The regular form of Escherichia coli O104 is found in the intestine of most humans and other mammals. It has now acquired resistance to most contemporary antibiotics and has become one of the most virulent bacterial strains we know—a looming menace to human health. It usually infects people when they inadvertently eat food either incompletely cooked (E. coli is killed by sustained cooking above 70ºC) or contaminated by animal faeces. When it binds to the intestinal wall, the pathogen causes bloody diarrhoea, and can ultimately lead to kidney damage. What made the O104:H4 variant so deadly in Germany was that an unprecedented percentage of infections degenerated into this often-fatal stage.

Consider for a moment that many of the fundamental life processes on Earth—cell organisation, metabolisation, replication—were developed during the first two million years of life on the planet, before the advent of sexual reproduction. In other words, those early organisms had to do it without genetic evolution. It was long thought that these pioneering creatures could only ever bud off a clone of themselves, and that any variation must have been the consequence of subtle copying errors.

But as our understanding of horizontal gene transfer (HGT) widens, we can now assume that bacteria have been swapping DNA and RNA by a variety of other means for millennia. They didn’t have to wait for some random mutation to produce a beneficial trait (although that was, and still is, an important mechanism).

Once one strain picks up an advantageous gene from another, natural selection can get to work right away: that trait then gets handed down through lines both vertical and horizontal. This is how microbial life has been able to achieve so much with so little.

We now know that bacteria don’t have to be closely related to share genetic material. Horizontal transfer can occur across even distantly related bacterial and archaean strains, and even species—a bit like you patting a dog and acquiring some canine DNA in your genome. HGT opened the door to a vast trove of heritable information, and when that becomes an armoury, epidemiologists start to worry. When a bacterium finds a favourable environment, it gets straight to work, copying its DNA ready for release. That takes just 40 minutes. The cell doubles in size and starts dividing, roughly once every 20 minutes. But how, when it takes twice that long to replicate its DNA?

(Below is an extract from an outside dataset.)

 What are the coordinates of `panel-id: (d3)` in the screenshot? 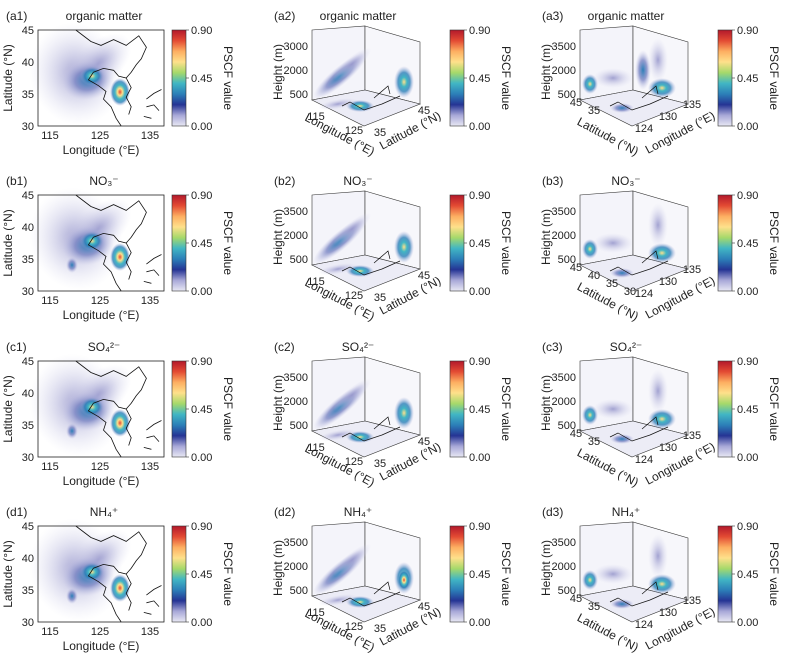 It's located at (552, 512).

To swing this trick, the bacterium must turn itself into a high-speed Xerox—it starts the next copy before the previous duplicate is finished. This jump-start means at least one set of chromosomes will be ready before they get split. The rest will get finished in subsequent generations.

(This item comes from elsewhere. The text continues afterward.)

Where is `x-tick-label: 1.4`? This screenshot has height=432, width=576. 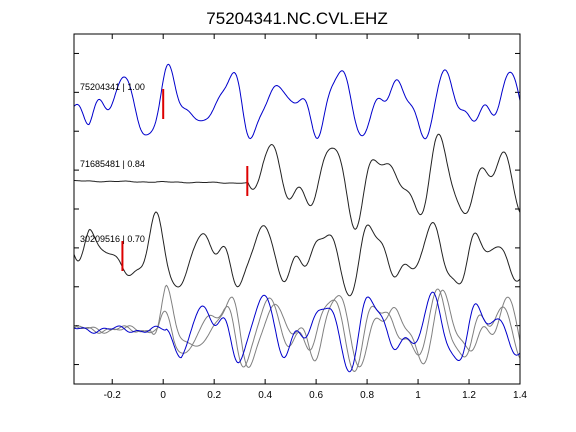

Bacteria can mutate on a dime, using material that, if it’s near enough, is plenty good enough. Once it’s acquired a trait, it can pass it on with breathtaking speed.

Research in 2012 found that certain E. coli and Klebsiella pneumoniae strains had acquired a whole new persistence and longevity—several weeks—on touch surfaces, including the stainless steel found in hospitals. We shouldn’t be surprised. When the discoverer of penicillin, Alexander Fleming, took the stage to receive his Nobel Prize in 1945, he warned his audience: “It is not difficult to make microbes resistant to penicillin in the laboratory by exposing them to concentrations not sufficient to kill them.” So it has proven. When his miracle drug was first trained on Staphylococcus aureus in 1943, resistance was unheard of. By 1950, 40 per cent of hospital S. aureus isolates were found to be penicillin-resistant. By 1960, it was 80 per cent.

Antibiotic resistance The efficacy of antibiotics wanes over time as microbes become resistant—some soon after the introduction of the antibiotic, others showing resistance only after many years, as depicted below.

Penicillin’s successor, methicillin, enjoyed a similarly short career: within two years, resistant strains—now known as Methicillin-Resistant Staphylococcus aureus (MRSA)—appeared. In the early 1990s, a new hyper-resistant MRSA emerged, and this one attacked healthy people. In 2005, it killed nearly 20,000 Americans, more than HIV and tuberculosis combined.

In 1967, announcing the release of new antibiotics, U.S. Surgeon General William H. Stewart told health officials that we could now “close the book on infectious diseases”. Such is the folly of underestimating a tiny blob of plasma.